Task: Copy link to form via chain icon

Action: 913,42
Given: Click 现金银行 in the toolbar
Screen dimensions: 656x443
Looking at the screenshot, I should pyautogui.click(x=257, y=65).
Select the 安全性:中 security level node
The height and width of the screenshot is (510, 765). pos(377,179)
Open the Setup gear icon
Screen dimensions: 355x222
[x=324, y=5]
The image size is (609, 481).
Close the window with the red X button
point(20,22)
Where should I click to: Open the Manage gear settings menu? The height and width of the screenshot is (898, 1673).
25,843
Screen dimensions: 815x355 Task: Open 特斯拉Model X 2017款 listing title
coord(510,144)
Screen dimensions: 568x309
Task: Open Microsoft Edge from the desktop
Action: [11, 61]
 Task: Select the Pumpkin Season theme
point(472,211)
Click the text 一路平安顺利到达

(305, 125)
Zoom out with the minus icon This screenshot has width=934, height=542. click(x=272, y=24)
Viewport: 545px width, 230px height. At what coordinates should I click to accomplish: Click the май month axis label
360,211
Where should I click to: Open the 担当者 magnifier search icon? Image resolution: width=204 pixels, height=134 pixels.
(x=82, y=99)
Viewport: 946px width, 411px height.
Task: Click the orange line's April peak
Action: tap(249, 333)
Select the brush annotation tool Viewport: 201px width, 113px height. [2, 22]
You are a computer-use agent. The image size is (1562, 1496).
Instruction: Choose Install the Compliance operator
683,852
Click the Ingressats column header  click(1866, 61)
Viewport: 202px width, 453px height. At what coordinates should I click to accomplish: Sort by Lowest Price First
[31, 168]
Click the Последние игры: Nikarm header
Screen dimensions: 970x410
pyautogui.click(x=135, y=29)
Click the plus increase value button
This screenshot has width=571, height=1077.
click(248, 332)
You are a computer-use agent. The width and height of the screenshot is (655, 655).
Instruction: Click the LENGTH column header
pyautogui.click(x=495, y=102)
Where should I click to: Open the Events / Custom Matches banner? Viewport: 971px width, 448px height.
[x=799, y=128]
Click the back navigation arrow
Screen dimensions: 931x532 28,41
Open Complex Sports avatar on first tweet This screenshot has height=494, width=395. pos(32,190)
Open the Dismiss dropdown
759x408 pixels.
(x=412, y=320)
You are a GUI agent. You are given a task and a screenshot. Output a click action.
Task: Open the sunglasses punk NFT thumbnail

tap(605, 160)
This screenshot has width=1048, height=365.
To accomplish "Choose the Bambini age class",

§ **Assignment**: Make a word-for-word transcription of the listing above.

§ **Output below**:
Task: Copy link to form via chain icon

Action: 913,42
Given: Click 现金银行 in the toolbar
Screen dimensions: 656x443
Looking at the screenshot, I should pyautogui.click(x=257, y=65).
Select the 安全性:中 security level node
The height and width of the screenshot is (510, 765). pos(377,179)
Open the Setup gear icon
Screen dimensions: 355x222
[x=324, y=5]
The image size is (609, 481).
Close the window with the red X button
point(20,22)
Where should I click to: Open the Manage gear settings menu? The height and width of the screenshot is (898, 1673).
25,843
Screen dimensions: 815x355 Task: Open 特斯拉Model X 2017款 listing title
coord(510,144)
Screen dimensions: 568x309
Task: Open Microsoft Edge from the desktop
Action: [11, 61]
 Task: Select the Pumpkin Season theme
point(472,211)
Click the text 一路平安顺利到达

(305, 125)
Zoom out with the minus icon This screenshot has width=934, height=542. click(x=272, y=24)
Viewport: 545px width, 230px height. At what coordinates should I click to accomplish: Click the май month axis label
360,211
Where should I click to: Open the 担当者 magnifier search icon? Image resolution: width=204 pixels, height=134 pixels.
(x=82, y=99)
Viewport: 946px width, 411px height.
Task: Click the orange line's April peak
Action: tap(249, 333)
Select the brush annotation tool Viewport: 201px width, 113px height. [2, 22]
You are a computer-use agent. The image size is (1562, 1496).
Instruction: Choose Install the Compliance operator
683,852
Click the Ingressats column header  click(1866, 61)
Viewport: 202px width, 453px height. At what coordinates should I click to accomplish: Sort by Lowest Price First
[31, 168]
Click the Последние игры: Nikarm header
Screen dimensions: 970x410
pyautogui.click(x=135, y=29)
Click the plus increase value button
This screenshot has width=571, height=1077.
click(248, 332)
You are a computer-use agent. The width and height of the screenshot is (655, 655).
Instruction: Click the LENGTH column header
pyautogui.click(x=495, y=102)
Where should I click to: Open the Events / Custom Matches banner? Viewport: 971px width, 448px height.
[x=799, y=128]
Click the back navigation arrow
Screen dimensions: 931x532 28,41
Open Complex Sports avatar on first tweet This screenshot has height=494, width=395. pos(32,190)
Open the Dismiss dropdown
759x408 pixels.
(x=412, y=320)
You are a GUI agent. You are given a task and a screenshot. Output a click action.
Task: Open the sunglasses punk NFT thumbnail

tap(605, 160)
This screenshot has width=1048, height=365.
To accomplish "Choose the Bambini age class",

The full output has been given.